## Problem requirements
An exact transcript is needed of the material below, beginning at the line that contains "Where should I click to: Toggle" and continuing through its last line; nothing else should appear.

## Extracted records

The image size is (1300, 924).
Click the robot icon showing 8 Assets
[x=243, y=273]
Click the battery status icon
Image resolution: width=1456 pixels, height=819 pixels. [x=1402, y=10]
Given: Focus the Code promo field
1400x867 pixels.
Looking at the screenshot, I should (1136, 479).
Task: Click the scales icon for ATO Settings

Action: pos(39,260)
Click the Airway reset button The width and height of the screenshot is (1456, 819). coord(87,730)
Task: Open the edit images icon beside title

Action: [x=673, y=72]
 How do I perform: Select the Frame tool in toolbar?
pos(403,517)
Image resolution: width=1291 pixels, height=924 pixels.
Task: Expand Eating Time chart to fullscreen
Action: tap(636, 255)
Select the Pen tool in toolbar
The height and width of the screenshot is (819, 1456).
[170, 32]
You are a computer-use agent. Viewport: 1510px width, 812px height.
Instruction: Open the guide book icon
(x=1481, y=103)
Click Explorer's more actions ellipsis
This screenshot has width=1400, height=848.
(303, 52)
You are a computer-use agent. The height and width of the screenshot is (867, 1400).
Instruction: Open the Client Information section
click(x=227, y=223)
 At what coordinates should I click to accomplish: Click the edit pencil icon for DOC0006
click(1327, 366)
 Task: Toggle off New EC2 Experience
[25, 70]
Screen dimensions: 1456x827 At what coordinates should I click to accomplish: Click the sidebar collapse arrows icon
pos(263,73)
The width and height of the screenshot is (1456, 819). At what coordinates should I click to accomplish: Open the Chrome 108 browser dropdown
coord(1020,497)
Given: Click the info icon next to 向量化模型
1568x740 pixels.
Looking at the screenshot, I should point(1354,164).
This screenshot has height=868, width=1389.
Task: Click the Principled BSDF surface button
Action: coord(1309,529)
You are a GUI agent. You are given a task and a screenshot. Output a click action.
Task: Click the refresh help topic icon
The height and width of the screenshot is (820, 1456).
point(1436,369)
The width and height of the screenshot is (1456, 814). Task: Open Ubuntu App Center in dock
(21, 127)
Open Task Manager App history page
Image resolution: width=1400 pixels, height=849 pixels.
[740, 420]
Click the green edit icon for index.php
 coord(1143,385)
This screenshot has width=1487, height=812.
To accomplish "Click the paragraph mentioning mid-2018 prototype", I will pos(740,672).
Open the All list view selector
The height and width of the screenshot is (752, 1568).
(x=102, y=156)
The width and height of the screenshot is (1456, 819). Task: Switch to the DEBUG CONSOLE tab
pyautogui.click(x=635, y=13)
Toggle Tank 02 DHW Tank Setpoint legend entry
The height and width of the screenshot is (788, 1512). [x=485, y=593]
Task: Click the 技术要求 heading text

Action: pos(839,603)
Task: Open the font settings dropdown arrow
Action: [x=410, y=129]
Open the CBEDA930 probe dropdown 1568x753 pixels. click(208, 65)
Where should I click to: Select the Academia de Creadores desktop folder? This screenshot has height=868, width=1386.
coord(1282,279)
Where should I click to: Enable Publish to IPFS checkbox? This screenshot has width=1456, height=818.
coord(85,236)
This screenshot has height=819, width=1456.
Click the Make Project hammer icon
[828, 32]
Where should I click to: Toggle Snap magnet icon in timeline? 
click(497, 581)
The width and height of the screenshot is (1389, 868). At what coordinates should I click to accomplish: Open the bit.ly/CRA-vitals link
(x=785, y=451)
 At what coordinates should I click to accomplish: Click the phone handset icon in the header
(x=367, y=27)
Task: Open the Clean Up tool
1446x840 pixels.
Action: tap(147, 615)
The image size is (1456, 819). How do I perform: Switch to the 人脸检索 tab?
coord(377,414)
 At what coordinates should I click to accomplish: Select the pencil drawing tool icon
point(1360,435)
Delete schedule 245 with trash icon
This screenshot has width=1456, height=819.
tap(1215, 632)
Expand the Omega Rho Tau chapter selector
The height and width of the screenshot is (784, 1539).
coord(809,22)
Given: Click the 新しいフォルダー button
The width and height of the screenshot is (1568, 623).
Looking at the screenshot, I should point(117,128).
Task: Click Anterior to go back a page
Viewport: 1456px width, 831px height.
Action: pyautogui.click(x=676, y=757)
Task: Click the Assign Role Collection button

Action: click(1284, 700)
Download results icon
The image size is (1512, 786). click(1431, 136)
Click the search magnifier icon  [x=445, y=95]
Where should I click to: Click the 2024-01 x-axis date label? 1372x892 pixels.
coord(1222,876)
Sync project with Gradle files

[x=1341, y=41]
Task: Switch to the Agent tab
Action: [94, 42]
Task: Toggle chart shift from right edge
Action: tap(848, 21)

## Solution for this task
Where should I click to: Toggle Snap magnet icon in timeline? 
click(497, 581)
The width and height of the screenshot is (1389, 868). At what coordinates should I click to accomplish: Open the bit.ly/CRA-vitals link
(x=785, y=451)
 At what coordinates should I click to accomplish: Click the phone handset icon in the header
(x=367, y=27)
Task: Open the Clean Up tool
1446x840 pixels.
Action: tap(147, 615)
The image size is (1456, 819). How do I perform: Switch to the 人脸检索 tab?
coord(377,414)
 At what coordinates should I click to accomplish: Select the pencil drawing tool icon
point(1360,435)
Delete schedule 245 with trash icon
This screenshot has width=1456, height=819.
tap(1215, 632)
Expand the Omega Rho Tau chapter selector
The height and width of the screenshot is (784, 1539).
coord(809,22)
Given: Click the 新しいフォルダー button
The width and height of the screenshot is (1568, 623).
Looking at the screenshot, I should point(117,128).
Task: Click Anterior to go back a page
Viewport: 1456px width, 831px height.
Action: pyautogui.click(x=676, y=757)
Task: Click the Assign Role Collection button

Action: click(1284, 700)
Download results icon
The image size is (1512, 786). click(1431, 136)
Click the search magnifier icon  [x=445, y=95]
Where should I click to: Click the 2024-01 x-axis date label? 1372x892 pixels.
coord(1222,876)
Sync project with Gradle files

[x=1341, y=41]
Task: Switch to the Agent tab
Action: [94, 42]
Task: Toggle chart shift from right edge
Action: tap(848, 21)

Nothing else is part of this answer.